Interface element records:

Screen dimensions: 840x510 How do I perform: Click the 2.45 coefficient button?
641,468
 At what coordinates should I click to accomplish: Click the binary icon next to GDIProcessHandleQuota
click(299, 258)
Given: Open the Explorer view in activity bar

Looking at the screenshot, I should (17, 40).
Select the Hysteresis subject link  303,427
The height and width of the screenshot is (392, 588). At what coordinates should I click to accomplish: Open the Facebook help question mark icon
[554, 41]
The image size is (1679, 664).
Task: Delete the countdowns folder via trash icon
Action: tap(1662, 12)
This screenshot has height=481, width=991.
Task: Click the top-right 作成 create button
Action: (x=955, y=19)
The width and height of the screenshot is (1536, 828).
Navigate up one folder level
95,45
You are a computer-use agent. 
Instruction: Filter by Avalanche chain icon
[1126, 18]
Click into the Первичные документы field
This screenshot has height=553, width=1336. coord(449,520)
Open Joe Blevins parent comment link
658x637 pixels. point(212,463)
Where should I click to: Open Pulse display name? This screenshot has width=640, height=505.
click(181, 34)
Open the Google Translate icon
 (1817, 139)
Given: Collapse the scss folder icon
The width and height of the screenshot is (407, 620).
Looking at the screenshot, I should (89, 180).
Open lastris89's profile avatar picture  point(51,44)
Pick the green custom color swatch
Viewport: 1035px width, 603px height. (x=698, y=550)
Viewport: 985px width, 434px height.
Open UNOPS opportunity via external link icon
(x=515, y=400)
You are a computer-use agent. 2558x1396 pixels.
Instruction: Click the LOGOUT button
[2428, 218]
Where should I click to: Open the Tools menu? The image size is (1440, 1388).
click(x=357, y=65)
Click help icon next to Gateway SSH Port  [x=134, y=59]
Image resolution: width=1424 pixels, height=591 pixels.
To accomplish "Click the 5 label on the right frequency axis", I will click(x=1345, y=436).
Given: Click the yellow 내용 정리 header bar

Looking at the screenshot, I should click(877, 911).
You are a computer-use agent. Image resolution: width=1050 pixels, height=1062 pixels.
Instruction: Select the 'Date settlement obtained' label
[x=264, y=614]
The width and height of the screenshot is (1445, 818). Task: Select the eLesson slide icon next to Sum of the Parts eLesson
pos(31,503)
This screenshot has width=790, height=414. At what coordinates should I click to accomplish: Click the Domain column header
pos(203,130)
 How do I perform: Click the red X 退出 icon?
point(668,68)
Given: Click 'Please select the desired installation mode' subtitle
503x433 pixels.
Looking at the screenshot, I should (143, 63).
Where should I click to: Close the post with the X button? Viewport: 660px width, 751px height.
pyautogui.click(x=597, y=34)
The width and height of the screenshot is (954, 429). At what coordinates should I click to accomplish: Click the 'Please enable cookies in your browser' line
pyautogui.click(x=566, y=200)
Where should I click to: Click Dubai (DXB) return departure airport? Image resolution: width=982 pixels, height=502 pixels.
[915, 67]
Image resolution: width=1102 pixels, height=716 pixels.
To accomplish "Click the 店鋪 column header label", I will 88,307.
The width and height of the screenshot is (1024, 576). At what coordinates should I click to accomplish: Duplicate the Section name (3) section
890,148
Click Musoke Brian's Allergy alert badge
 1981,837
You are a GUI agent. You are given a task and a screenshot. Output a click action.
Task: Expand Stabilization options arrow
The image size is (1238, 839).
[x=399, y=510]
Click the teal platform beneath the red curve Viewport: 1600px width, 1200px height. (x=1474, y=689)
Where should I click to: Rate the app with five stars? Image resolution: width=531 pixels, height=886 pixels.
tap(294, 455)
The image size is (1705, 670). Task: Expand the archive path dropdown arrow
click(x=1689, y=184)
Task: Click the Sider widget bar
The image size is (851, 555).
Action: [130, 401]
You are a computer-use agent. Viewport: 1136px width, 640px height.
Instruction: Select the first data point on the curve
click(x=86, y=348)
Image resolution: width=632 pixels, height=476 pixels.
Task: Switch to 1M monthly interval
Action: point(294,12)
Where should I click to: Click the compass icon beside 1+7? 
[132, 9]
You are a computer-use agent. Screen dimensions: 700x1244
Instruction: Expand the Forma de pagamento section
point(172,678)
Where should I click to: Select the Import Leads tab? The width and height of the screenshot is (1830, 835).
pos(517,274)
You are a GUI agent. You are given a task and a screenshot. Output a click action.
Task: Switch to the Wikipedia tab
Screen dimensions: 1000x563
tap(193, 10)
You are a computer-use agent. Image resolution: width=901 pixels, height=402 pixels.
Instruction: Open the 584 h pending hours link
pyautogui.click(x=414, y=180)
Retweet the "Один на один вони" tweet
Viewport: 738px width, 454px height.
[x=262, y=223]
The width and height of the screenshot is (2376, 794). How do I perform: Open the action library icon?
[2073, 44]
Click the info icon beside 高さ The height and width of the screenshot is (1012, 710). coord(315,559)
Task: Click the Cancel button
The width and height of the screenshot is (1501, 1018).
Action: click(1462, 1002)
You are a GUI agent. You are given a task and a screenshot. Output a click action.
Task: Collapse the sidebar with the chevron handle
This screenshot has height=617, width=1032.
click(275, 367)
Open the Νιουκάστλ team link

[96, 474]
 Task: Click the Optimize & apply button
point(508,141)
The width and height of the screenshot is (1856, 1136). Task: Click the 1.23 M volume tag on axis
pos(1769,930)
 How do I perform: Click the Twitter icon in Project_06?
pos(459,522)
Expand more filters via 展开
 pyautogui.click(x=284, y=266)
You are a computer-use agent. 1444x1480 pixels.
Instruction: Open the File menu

Exercise prompt: Rewrite every entry above as a JSON list of strings, one string per line, skipping any blank lines.

Output below:
[
  "Screen dimensions: 840x510 How do I perform: Click the 2.45 coefficient button?",
  "641,468",
  " At what coordinates should I click to accomplish: Click the binary icon next to GDIProcessHandleQuota",
  "click(299, 258)",
  "Given: Open the Explorer view in activity bar",
  "Looking at the screenshot, I should (17, 40).",
  "Select the Hysteresis subject link  303,427",
  "The height and width of the screenshot is (392, 588). At what coordinates should I click to accomplish: Open the Facebook help question mark icon",
  "[554, 41]",
  "The image size is (1679, 664).",
  "Task: Delete the countdowns folder via trash icon",
  "Action: tap(1662, 12)",
  "This screenshot has height=481, width=991.",
  "Task: Click the top-right 作成 create button",
  "Action: (x=955, y=19)",
  "The width and height of the screenshot is (1536, 828).",
  "Navigate up one folder level",
  "95,45",
  "You are a computer-use agent. ",
  "Instruction: Filter by Avalanche chain icon",
  "[1126, 18]",
  "Click into the Первичные документы field",
  "This screenshot has height=553, width=1336. coord(449,520)",
  "Open Joe Blevins parent comment link",
  "658x637 pixels. point(212,463)",
  "Where should I click to: Open Pulse display name? This screenshot has width=640, height=505.",
  "click(181, 34)",
  "Open the Google Translate icon",
  " (1817, 139)",
  "Given: Collapse the scss folder icon",
  "The width and height of the screenshot is (407, 620).",
  "Looking at the screenshot, I should (89, 180).",
  "Open lastris89's profile avatar picture  point(51,44)",
  "Pick the green custom color swatch",
  "Viewport: 1035px width, 603px height. (x=698, y=550)",
  "Viewport: 985px width, 434px height.",
  "Open UNOPS opportunity via external link icon",
  "(x=515, y=400)",
  "You are a computer-use agent. 2558x1396 pixels.",
  "Instruction: Click the LOGOUT button",
  "[2428, 218]",
  "Where should I click to: Open the Tools menu? The image size is (1440, 1388).",
  "click(x=357, y=65)",
  "Click help icon next to Gateway SSH Port  [x=134, y=59]",
  "Image resolution: width=1424 pixels, height=591 pixels.",
  "To accomplish \"Click the 5 label on the right frequency axis\", I will click(x=1345, y=436).",
  "Given: Click the yellow 내용 정리 header bar",
  "Looking at the screenshot, I should click(877, 911).",
  "You are a computer-use agent. Image resolution: width=1050 pixels, height=1062 pixels.",
  "Instruction: Select the 'Date settlement obtained' label",
  "[x=264, y=614]",
  "The width and height of the screenshot is (1445, 818). Task: Select the eLesson slide icon next to Sum of the Parts eLesson",
  "pos(31,503)",
  "This screenshot has width=790, height=414. At what coordinates should I click to accomplish: Click the Domain column header",
  "pos(203,130)",
  " How do I perform: Click the red X 退出 icon?",
  "point(668,68)",
  "Given: Click 'Please select the desired installation mode' subtitle",
  "503x433 pixels.",
  "Looking at the screenshot, I should (143, 63).",
  "Where should I click to: Close the post with the X button? Viewport: 660px width, 751px height.",
  "pyautogui.click(x=597, y=34)",
  "The width and height of the screenshot is (954, 429). At what coordinates should I click to accomplish: Click the 'Please enable cookies in your browser' line",
  "pyautogui.click(x=566, y=200)",
  "Where should I click to: Click Dubai (DXB) return departure airport? Image resolution: width=982 pixels, height=502 pixels.",
  "[915, 67]",
  "Image resolution: width=1102 pixels, height=716 pixels.",
  "To accomplish \"Click the 店鋪 column header label\", I will 88,307.",
  "The width and height of the screenshot is (1024, 576). At what coordinates should I click to accomplish: Duplicate the Section name (3) section",
  "890,148",
  "Click Musoke Brian's Allergy alert badge",
  " 1981,837",
  "You are a GUI agent. You are given a task and a screenshot. Output a click action.",
  "Task: Expand Stabilization options arrow",
  "The image size is (1238, 839).",
  "[x=399, y=510]",
  "Click the teal platform beneath the red curve Viewport: 1600px width, 1200px height. (x=1474, y=689)",
  "Where should I click to: Rate the app with five stars? Image resolution: width=531 pixels, height=886 pixels.",
  "tap(294, 455)",
  "The image size is (1705, 670). Task: Expand the archive path dropdown arrow",
  "click(x=1689, y=184)",
  "Task: Click the Sider widget bar",
  "The image size is (851, 555).",
  "Action: [130, 401]",
  "You are a computer-use agent. Viewport: 1136px width, 640px height.",
  "Instruction: Select the first data point on the curve",
  "click(x=86, y=348)",
  "Image resolution: width=632 pixels, height=476 pixels.",
  "Task: Switch to 1M monthly interval",
  "Action: point(294,12)",
  "Where should I click to: Click the compass icon beside 1+7? ",
  "[132, 9]",
  "You are a computer-use agent. Screen dimensions: 700x1244",
  "Instruction: Expand the Forma de pagamento section",
  "point(172,678)",
  "Where should I click to: Select the Import Leads tab? The width and height of the screenshot is (1830, 835).",
  "pos(517,274)",
  "You are a GUI agent. You are given a task and a screenshot. Output a click action.",
  "Task: Switch to the Wikipedia tab",
  "Screen dimensions: 1000x563",
  "tap(193, 10)",
  "You are a computer-use agent. Image resolution: width=901 pixels, height=402 pixels.",
  "Instruction: Open the 584 h pending hours link",
  "pyautogui.click(x=414, y=180)",
  "Retweet the \"Один на один вони\" tweet",
  "Viewport: 738px width, 454px height.",
  "[x=262, y=223]",
  "The width and height of the screenshot is (2376, 794). How do I perform: Open the action library icon?",
  "[2073, 44]",
  "Click the info icon beside 高さ The height and width of the screenshot is (1012, 710). coord(315,559)",
  "Task: Click the Cancel button",
  "The width and height of the screenshot is (1501, 1018).",
  "Action: click(1462, 1002)",
  "You are a GUI agent. You are given a task and a screenshot. Output a click action.",
  "Task: Collapse the sidebar with the chevron handle",
  "This screenshot has height=617, width=1032.",
  "click(275, 367)",
  "Open the Νιουκάστλ team link",
  "[96, 474]",
  " Task: Click the Optimize & apply button",
  "point(508,141)",
  "The width and height of the screenshot is (1856, 1136). Task: Click the 1.23 M volume tag on axis",
  "pos(1769,930)",
  " How do I perform: Click the Twitter icon in Project_06?",
  "pos(459,522)",
  "Expand more filters via 展开",
  " pyautogui.click(x=284, y=266)",
  "You are a computer-use agent. 1444x1480 pixels.",
  "Instruction: Open the File menu"
]